Variables (like p, c, and fullName in the previous examples) carry data between statements. When you reuse a variable name, GQL automatically ensures it refers to the same data, creating powerful join conditions. Variables are sometimes also called binding variables.

Variables can be categorized in different ways:

By binding source:

  • Pattern variables - bound by matching graph patterns
  • Regular variables - bound by other language constructs

Pattern variable types:

  • Element variables - bind to graph element reference values
    • Node variables - bind to individual nodes
    • Edge variables - bind to individual edges
  • Path variables - bind to path values representing matched paths

By reference degree:

  • Singleton variables - bind to individual element reference values from patterns
  • Group variables - bind to lists of element reference values from variable-length patterns (see Advanced Aggregation Techniques)

Execution outcomes and results

When you run a query, you get back an execution outcome that consists of:

  • An (optional) result table with the data from your RETURN statement.
  • Status information showing whether the query succeeded or not.

Result tables

The result table - if present - is the actual result of query execution.

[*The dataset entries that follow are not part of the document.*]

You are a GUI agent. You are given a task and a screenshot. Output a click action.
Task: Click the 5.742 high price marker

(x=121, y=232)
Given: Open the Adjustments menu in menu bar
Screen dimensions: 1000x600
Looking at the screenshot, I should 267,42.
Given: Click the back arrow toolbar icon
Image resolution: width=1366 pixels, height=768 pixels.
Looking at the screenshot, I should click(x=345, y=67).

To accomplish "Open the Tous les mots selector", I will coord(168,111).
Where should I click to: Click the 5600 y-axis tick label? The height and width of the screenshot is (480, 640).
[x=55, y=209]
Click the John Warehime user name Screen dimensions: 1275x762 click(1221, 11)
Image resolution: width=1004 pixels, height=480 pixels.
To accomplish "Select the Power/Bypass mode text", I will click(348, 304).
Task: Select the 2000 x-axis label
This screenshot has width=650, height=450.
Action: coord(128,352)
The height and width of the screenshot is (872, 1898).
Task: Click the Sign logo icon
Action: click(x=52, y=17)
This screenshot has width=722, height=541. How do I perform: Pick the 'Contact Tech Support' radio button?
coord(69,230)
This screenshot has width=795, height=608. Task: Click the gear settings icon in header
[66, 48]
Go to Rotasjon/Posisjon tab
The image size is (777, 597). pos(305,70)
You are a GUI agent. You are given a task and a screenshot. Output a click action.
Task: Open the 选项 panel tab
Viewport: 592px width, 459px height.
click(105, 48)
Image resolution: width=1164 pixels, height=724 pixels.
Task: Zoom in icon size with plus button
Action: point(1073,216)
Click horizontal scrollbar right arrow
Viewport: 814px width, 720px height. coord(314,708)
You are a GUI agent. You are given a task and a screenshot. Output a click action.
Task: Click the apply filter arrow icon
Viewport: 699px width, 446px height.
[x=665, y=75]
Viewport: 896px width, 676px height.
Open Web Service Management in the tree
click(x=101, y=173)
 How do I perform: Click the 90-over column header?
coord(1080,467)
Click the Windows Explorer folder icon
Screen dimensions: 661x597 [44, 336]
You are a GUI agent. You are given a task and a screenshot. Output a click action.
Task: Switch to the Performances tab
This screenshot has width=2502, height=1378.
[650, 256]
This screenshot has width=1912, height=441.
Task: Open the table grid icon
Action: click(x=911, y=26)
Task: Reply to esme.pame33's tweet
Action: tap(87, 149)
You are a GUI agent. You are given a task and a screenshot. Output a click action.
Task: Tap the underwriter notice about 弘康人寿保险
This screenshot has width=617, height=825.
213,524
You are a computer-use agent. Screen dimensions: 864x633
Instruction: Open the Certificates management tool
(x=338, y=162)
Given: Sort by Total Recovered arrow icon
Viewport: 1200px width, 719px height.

A result table includes information about the name and type of its columns, a preferred column name sequence to be used for displaying results, whether the table is ordered, and the actual rows themselves.

Note

In case of execution failure, no result table is included in the execution outcome.

Status information

Various noteworthy conditions (such as errors or warnings) are detected during the execution of the query. Each such condition is recorded by a status object in the status information of the execution outcome.

The status information consists of a primary status object and a (possibly empty) list of additional status objects. The primary status object is always present and indicates whether query execution was successful or failed.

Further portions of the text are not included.